AutoML API¶
orca.automl.auto_estimator¶
A general estimator supports automatic model tuning. It allows users to fit and search the best hyperparameter for their model.
- class zoo.orca.automl.auto_estimator.AutoEstimator(model_builder, logs_dir='/tmp/auto_estimator_logs', resources_per_trial=None, remote_dir=None, name=None)[source]¶
Bases:
object
Example
>>> auto_est = AutoEstimator.from_torch(model_creator=model_creator, optimizer=get_optimizer, loss=nn.BCELoss(), logs_dir="/tmp/zoo_automl_logs", resources_per_trial={"cpu": 2}, name="test_fit") >>> auto_est.fit(data=data, validation_data=validation_data, search_space=create_linear_search_space(), n_sampling=4, epochs=1, metric="accuracy") >>> best_model = auto_est.get_best_model()
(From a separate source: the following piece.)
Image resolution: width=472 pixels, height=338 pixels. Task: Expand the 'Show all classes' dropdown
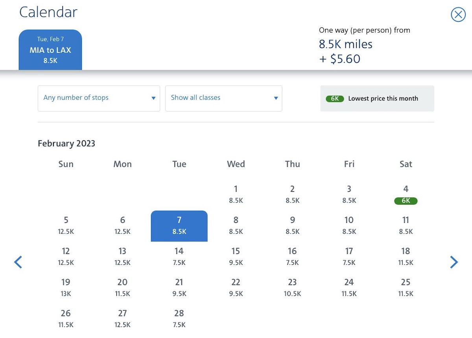[x=223, y=98]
- static from_torch(*, model_creator, optimizer, loss, logs_dir='/tmp/auto_estimator_logs', resources_per_trial=None, name=None)[source]¶
Create an AutoEstimator for torch.
- Parameters
model_creator – PyTorch model creator function.
optimizer – PyTorch optimizer creator function or pytorch optimizer name (string). Note that you should specify learning rate search space with key as “lr” or LR_NAME (from zoo.orca.automl.pytorch_utils import LR_NAME) if input optimizer name. Without learning rate search space specified, the default learning rate value of 1e-3 will be used for all estimators.
loss – PyTorch loss instance or PyTorch loss creator function or pytorch loss name (string).
logs_dir – Local directory to save logs and results. It defaults to “/tmp/auto_estimator_logs”
resources_per_trial – Dict. resources for each trial. e.g. {“cpu”: 2}.
name – Name of the auto estimator.
- Returns
an AutoEstimator object.
- static from_keras(*, model_creator, logs_dir='/tmp/auto_estimator_logs', resources_per_trial=None, name=None)[source]¶
Create an AutoEstimator for tensorflow keras.
- Parameters
model_creator – Tensorflow keras model creator function.
logs_dir – Local directory to save logs and results. It defaults to “/tmp/auto_estimator_logs”
resources_per_trial – Dict. resources for each trial. e.g. {“cpu”: 2}.
name – Name of the auto estimator.
- Returns
an AutoEstimator object.
- fit(data, epochs=1, validation_data=None, metric=None, metric_mode=None, metric_threshold=None, n_sampling=1, search_space=None, search_alg=None, search_alg_params=None, scheduler=None, scheduler_params=None)[source]¶
Automatically fit the model and search for the best hyperparameters.
- Parameters
data – train data. If the AutoEstimator is created with from_torch, data can be a tuple of ndarrays or a function that takes a config dictionary as parameter and returns a PyTorch DataLoader. If the AutoEstimator is created with from_keras, data can be a tuple of ndarrays. If data is a tuple of ndarrays, it should be in the form of (x, y), where x is training input data and y is training target data.
epochs – Max number of epochs to train in each trial. Defaults to 1. If you have also set metric_threshold, a trial will stop if either it has been optimized to the metric_threshold or it has been trained for {epochs} epochs.
validation_data – Validation data. Validation data type should be the same as data.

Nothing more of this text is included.